ACCIONES A REALIZAR
A: Según el texto sobre la puesta en escena, ¿qué lugar puso Damiano Micheletto en lugar de la posada del argumento?
B: Escribe la continuación del texto sobre la puesta en escena a partir de su última oración.

FUENTE
--

El argumento sucede en una posada balneario de nombre «Il giglio d’oro» ya significativo, pues es la alusión a la flor de lis, icono de la monarquía borbónica. Allí descabalgan doce notables que van a la coronación de Carlos X en Reims, donde hicieron lo propio una treintena de antecesores en el trono. Pues bien, la puesta en escena de Damiano Micheletto sustituyó la posada por un museo que ostentaba el mismo nombre de la hospedería y en el que aparecen los personajes, ya con atavíos que hacen pensar que luego se metamorfosearán en el cuadro de Gérard, de la coronación del postrer Borbón del museo de historia de Versalles. ¿Qué pasó? Pues que argumento se desvirtuó totalmente y costaba seguir las situaciones, porque de los lienzos y esculturas que estaban en las galerías, comenzaron a corporeizarse personajes, como el autorretrato con pipa de van Gogh, «Las tres gracias» de Cánova, «Madame X» de Sargent, «El hijo del hombre» de Magritte, «La infanta Margarita» de Velázquez, «Melancolía» de Botero, «Autorretrato del collar de espinas» de Frida Khalo, «La duquesa de Alba» de Goya, «La escritora von Harden» de Otto Dix y una enorme tela de los personajes amorosos, de Keith Haring. Este conjunto de tipos ofrecieron en su dinámica, momentos de animada plasticidad como el ballet de las tres gracias o la espejuleante Madame X. Junto a ellos no faltaban otros lienzos para hacer bulto, como un bodegón de Zurbarán, el retrato de Dora Maar de Picasso, «Las mujeres de Anfisa» de Alma Tadema, o «Napoleón y el embajador del shah» de Mulard.

--

INFORMACIÓN EXTRAÍDA
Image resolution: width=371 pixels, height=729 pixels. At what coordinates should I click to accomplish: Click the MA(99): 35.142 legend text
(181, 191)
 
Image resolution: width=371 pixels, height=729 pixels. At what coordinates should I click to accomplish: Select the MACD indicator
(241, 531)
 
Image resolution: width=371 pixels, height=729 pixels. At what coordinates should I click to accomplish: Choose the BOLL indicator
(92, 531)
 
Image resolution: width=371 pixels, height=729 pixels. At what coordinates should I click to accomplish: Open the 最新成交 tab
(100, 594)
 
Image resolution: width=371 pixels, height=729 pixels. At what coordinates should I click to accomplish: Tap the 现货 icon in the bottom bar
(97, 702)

--

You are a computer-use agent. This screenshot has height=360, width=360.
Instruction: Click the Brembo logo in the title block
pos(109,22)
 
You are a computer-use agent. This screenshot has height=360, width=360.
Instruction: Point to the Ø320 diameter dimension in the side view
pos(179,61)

--

RESPUESTAS
A: Un museo que llevaba el mismo nombre que la hospedería, «Il giglio d’oro».

B:
¿Qué pretendía el regidor? Pues, sin duda, aparte de manifestar la pluralidad de personalidades de la especie humana, sentar, las bases para el acople final de todos en el kilométrico cuadro de Gérard de casi 10 metros de longitud y, de paso, amenizar la visualidad y darle plasticidad a la escena, cosa que consiguió con unos presupuestos que iban desde el criterio Pop a la comedia de enredo, pero a base de marear la perdiz y dejar suelto el hilo argumental originario, que como ya he manifestado es indolente y lagotero. Desde luego no negaré que la integración de los protagonistas y partiquinos conformando el lienzo del también arribista François Gérard, en el último acto, fue espectacular en su plasticidad.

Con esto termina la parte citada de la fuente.